GOAL:
Copy the strftime documentation below word for word, from "Numeric modifiers (a" to "- Hour (0-23).".

SOURCE EXCERPT:
Format the time structure tm_struct in a flexible way using the format string fmt that contains ‘%’ substitutions similar to those in
printf
. Except where noted, substituted fields have a fixed size; numeric fields are padded if necessary. Padding is with zeros by default; for fields that display a single number, padding can be changed or inhibited by following the ‘%’ with one of the modifiers described below. Unknown field specifiers are copied as normal characters. All other characters are copied to the output without change. For example,strftime ("%r (%Z) %A %e %B %Y", localtime (time ())) "01:15:06 AM (CST) Monday 17 February 1997"Octave's
strftime
function supports a superset of the ANSI C field specifiers.Literal character fields:
%
- % character.
n
- Newline character.
t
- Tab character.
Numeric modifiers (a nonstandard extension):
- (dash)
- Do not pad the field.
_ (underscore)
- Pad the field with spaces.
Time fields:
%H
- Hour (00-23).
%I
- Hour (01-12).
%k
- Hour (0-23).
%l
- Hour (1-12).
%M
- Minute (00-59).
%p
- Locale's AM or PM.
%r
- Time, 12-hour (hh:mm:ss [AP]M).
%R
- Time, 24-hour (hh:mm).

RAW RECORDS:

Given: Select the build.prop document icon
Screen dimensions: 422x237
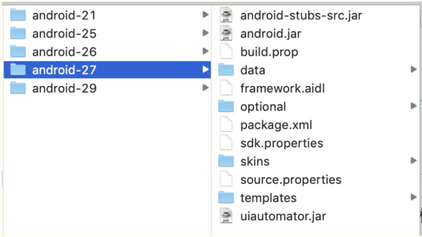Looking at the screenshot, I should 226,52.
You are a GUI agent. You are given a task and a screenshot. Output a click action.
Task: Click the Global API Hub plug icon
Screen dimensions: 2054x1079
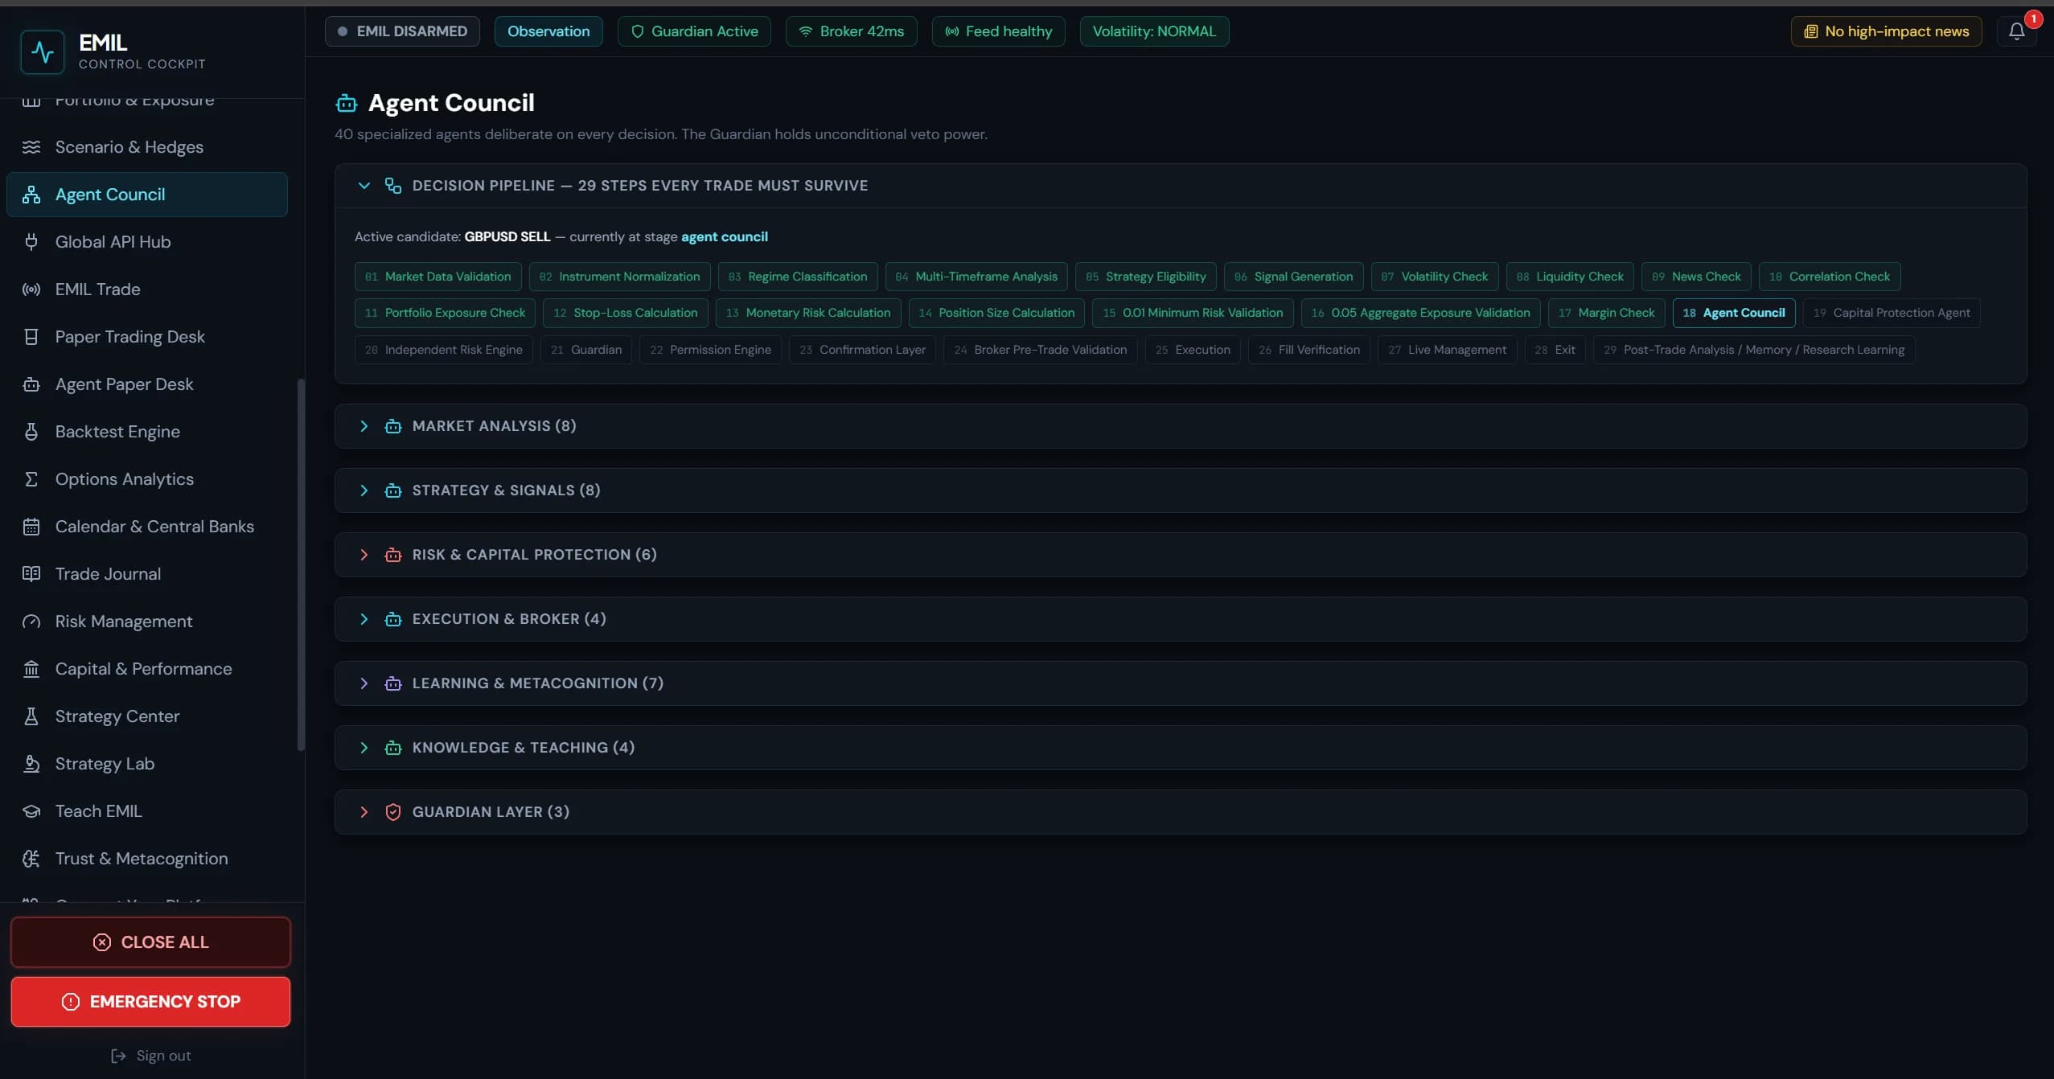pos(31,242)
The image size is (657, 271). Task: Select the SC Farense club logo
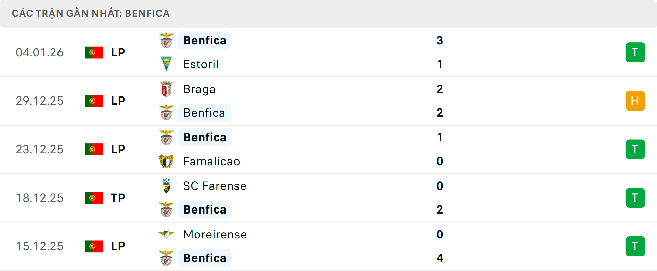coord(166,185)
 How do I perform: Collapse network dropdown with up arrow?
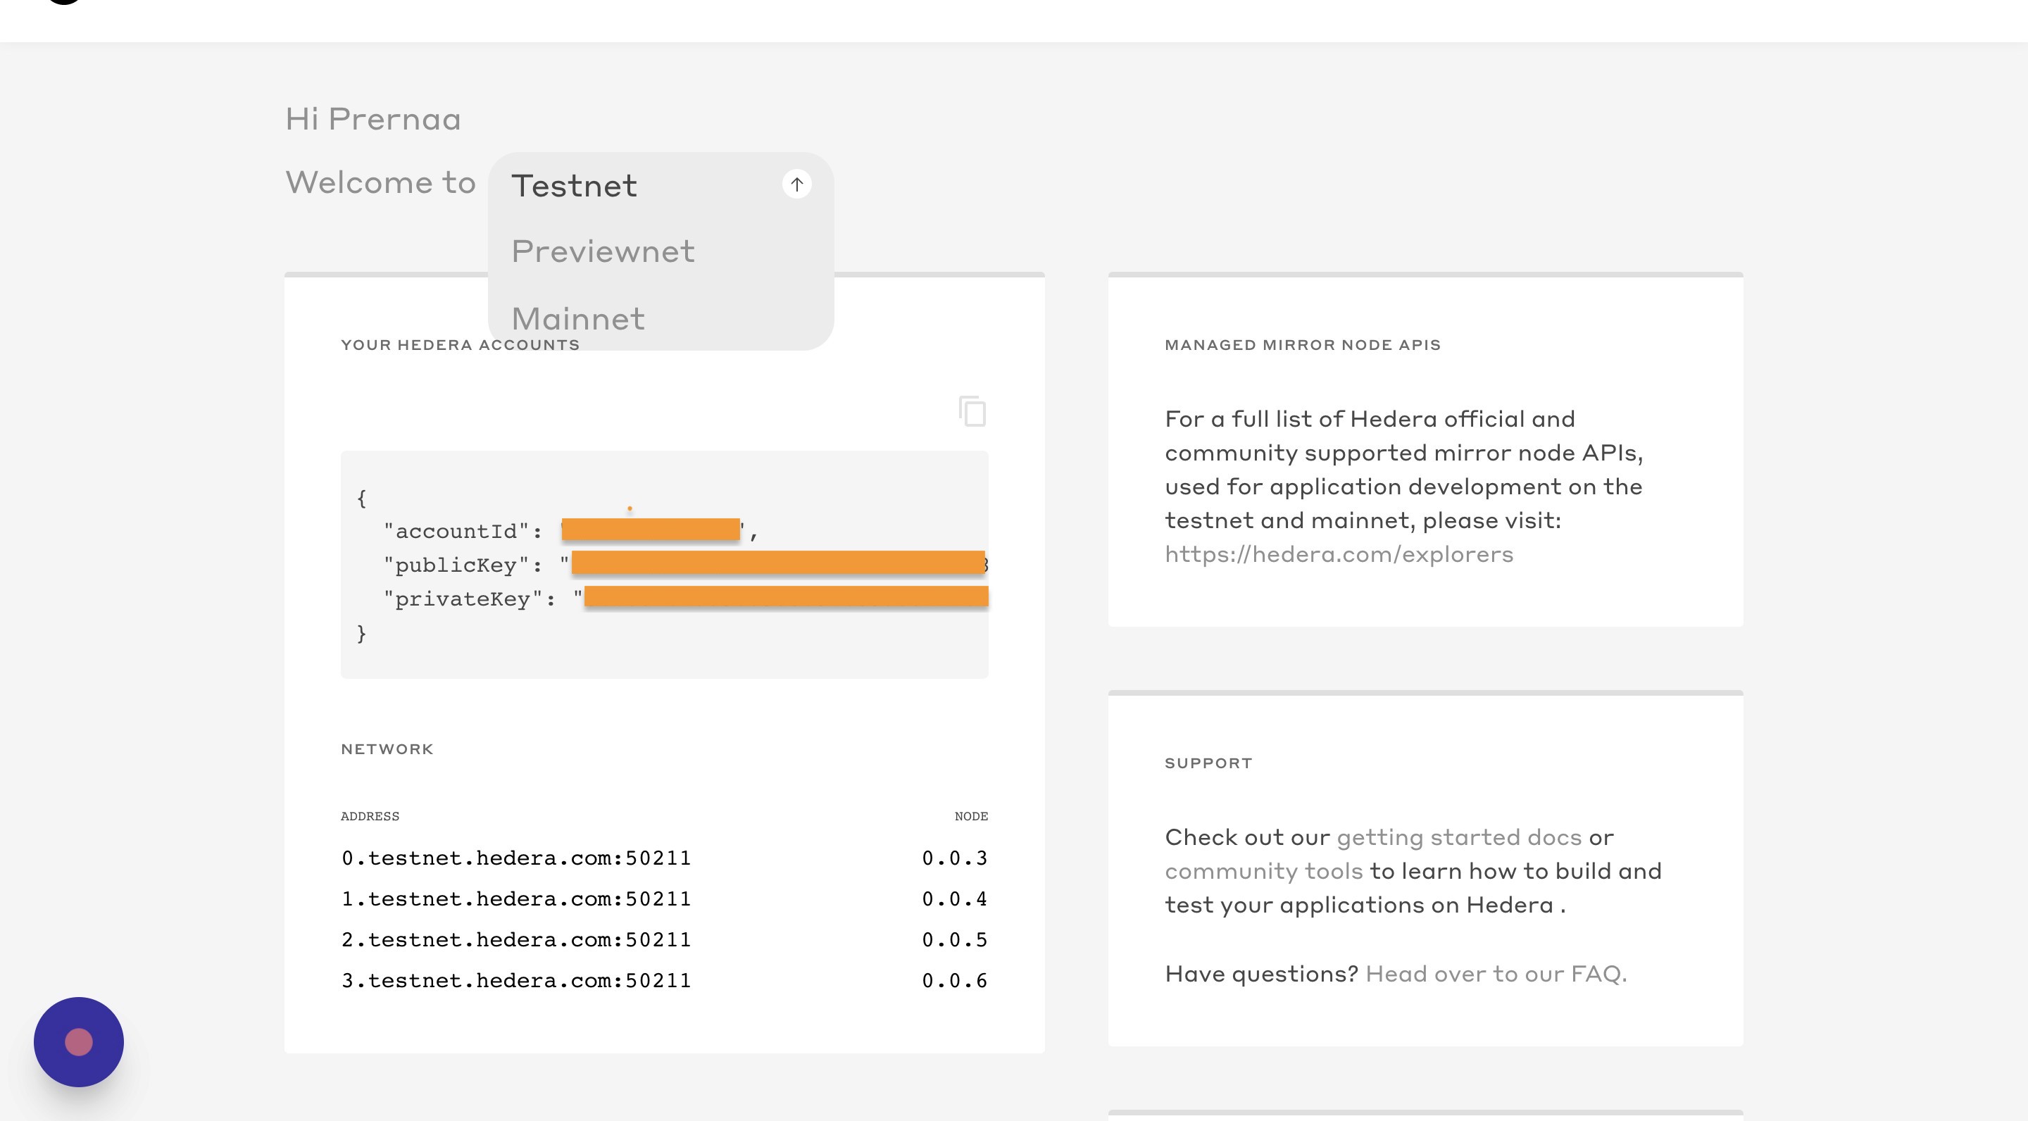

RESPONSE TO THE EXERCISE:
Numeric modifiers (a nonstandard extension):
- (dash)
- Do not pad the field.
_ (underscore)
- Pad the field with spaces.
Time fields:
%H
- Hour (00-23).
%I
- Hour (01-12).
%k
- Hour (0-23).